Bachmann On30 cars can be converted to 55n3, they match several prototypes.
(Click on Image to Enlarge)
Bachmann On30 cars come close to the Uintah cars. The box cars are a fit for the Pacific Coast Railway box.
Merging an image over the prototype shows how near the cars are.
A jeweler's saw and a "frame" are one of my useful tools. "Frames" are commercially available, that is my home-built.
These are the tools used in the conversion
There are two version of Bachmann On30 cars. The late version have this underframe. The bolster is even with the side.
There are replacement underframes available but the price has skyrocketed.
All that is needed is a new coupler pad and new trucks.
The old frame has the truck bolster below the side sill. This article addresses the old frame.
Found these trucks from Myner Models at Shapeways . The trucks set the couplers at "HO" height which is the desired. The rough texture gives a weathered appearance.
The bolster hole needs to be opened up. Best way is twirling a hobby knife.
Krylon Camo Paint in either Sand or Khaki is used to color the underframe. Spray the frame before cutting the frame apart.
The truss rods at the bolster will either come off easily or need to be carefully cut off with a chisel blade.
The jeweler's saw makes a narrow cut and cuts more easily than any other saw,
Cut the bolster from the frame.
Nip off the frame pieces from the bolster. The frame member has to be filed down level with the truss rod lug.
The hole in the bolster has to be enlarged to 11/64 dia. Don't try to enlarge with this drill. Start with a 1/8, then 5/32 then the 11/64. If you go too far there will a breakthrough.
Fit the bolster over the lug on the car body.
File grooves in the lugs to accommodate the truss rods. Use a hack saw blade and a file.
Glue the truss rods with a small drop of CA on the kingpost. Make sure the turnbuckles are vertical and centered.

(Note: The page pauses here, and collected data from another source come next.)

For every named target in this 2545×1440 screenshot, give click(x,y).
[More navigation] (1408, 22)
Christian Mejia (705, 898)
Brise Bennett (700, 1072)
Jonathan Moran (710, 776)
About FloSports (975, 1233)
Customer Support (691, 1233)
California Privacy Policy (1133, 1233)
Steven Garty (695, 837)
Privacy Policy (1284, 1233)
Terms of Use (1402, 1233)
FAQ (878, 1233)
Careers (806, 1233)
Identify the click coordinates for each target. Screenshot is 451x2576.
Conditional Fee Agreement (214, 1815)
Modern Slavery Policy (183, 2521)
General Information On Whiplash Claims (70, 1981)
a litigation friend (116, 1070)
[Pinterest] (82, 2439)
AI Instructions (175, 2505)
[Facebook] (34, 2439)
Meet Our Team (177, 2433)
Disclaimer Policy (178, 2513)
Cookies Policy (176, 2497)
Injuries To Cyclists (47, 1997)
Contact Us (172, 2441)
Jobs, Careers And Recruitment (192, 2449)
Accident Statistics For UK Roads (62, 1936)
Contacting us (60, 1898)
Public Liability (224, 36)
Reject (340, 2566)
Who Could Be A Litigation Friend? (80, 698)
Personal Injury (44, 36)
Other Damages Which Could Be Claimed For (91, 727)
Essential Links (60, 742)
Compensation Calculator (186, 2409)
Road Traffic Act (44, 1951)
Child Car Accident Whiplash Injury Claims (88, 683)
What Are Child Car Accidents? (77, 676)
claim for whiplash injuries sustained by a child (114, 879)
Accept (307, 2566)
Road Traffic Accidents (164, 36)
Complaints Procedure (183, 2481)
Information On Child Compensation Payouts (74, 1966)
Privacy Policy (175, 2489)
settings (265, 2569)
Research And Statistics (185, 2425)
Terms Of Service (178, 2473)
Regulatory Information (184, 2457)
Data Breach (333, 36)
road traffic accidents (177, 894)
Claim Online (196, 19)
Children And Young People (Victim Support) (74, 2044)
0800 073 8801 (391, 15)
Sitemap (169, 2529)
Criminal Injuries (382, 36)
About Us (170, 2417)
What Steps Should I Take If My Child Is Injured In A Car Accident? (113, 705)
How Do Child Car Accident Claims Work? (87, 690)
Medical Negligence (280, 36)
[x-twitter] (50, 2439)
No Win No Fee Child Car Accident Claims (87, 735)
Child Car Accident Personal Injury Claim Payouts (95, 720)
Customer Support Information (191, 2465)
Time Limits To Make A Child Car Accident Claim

File the bolster lug down so that the lug is slightly above the truck.
Shorten the truck screw to 1/4" long. Attach the bolster to frame with CA or MEK or an equivalent. Screw the bolster to the frame to hold it in place. Use the solvent glue to attach the frame.
The coupler lug will be mounted on a new lug.
Cut a piece to fit between the bolster and the frame end.
Cutout the piece to fit over the step-up on the frame end. The fastest way is cut a notch to the depth and file the area in front of the notch.
Fit the piece to the frame. The 1/8 thick piece is .010 to low and a piece must be attached to the coupler block.
Accurail's standard HO coupler is the correct size for the modern narrow gauge era. The Accurail coupler doesn't have the hinky spring and the pencil neck of the other HO couplers.
Drill and tap a #2-56 hole 5/32 from the end. Use a nylon screw 3/16 long to mount the coupler. Nylon screws are easier to cut and use.
The lug on the coupler latches over the buffer block on the car. If the coupler doesn't quite fit file on the coupler block.
Glue a piece of 1/4x.010 styrene to bring the coupler block up the right height.
The are two "bolt heads" on the buffer block. Center the coupler between the "boltheads" and glue the coupler to the car.
Tried to be clever and spray bomb the coupler and coupler lug.
D'oh! too much spray leaked into the coupler box.
Luckily the coupler was cleaned and a pencil was used to coat the surfaces with graphite.
Put the car back together and test it.
The boxcar uses the new frame and the flat is the one in the article.